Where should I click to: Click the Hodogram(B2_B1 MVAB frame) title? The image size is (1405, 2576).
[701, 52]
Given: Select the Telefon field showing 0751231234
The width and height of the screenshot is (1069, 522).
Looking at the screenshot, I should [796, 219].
-*-*-
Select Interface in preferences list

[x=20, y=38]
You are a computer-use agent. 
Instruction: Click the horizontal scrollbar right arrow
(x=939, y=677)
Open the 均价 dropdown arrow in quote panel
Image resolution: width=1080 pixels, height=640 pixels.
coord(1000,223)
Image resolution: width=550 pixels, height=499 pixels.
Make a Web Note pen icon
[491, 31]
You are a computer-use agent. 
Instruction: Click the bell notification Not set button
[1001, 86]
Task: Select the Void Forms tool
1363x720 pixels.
-*-*-
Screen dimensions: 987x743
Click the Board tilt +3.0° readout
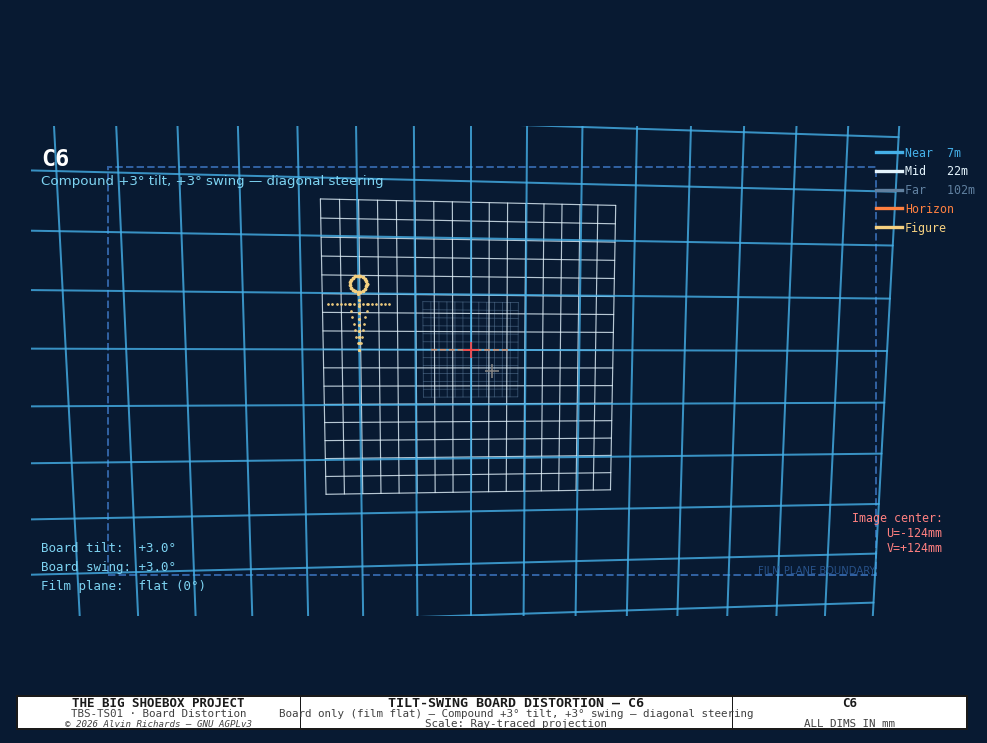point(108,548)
-*-*-
» WORK REQUIRED
In the entries above, find the line with "Image resolution: width=550" and the line with "1363x720 pixels.", then set down exactly those two and every line between them, nothing else.

» TASK SOLUTION
Image resolution: width=550 pixels, height=499 pixels.
Make a Web Note pen icon
[491, 31]
You are a computer-use agent. 
Instruction: Click the bell notification Not set button
[1001, 86]
Task: Select the Void Forms tool
1363x720 pixels.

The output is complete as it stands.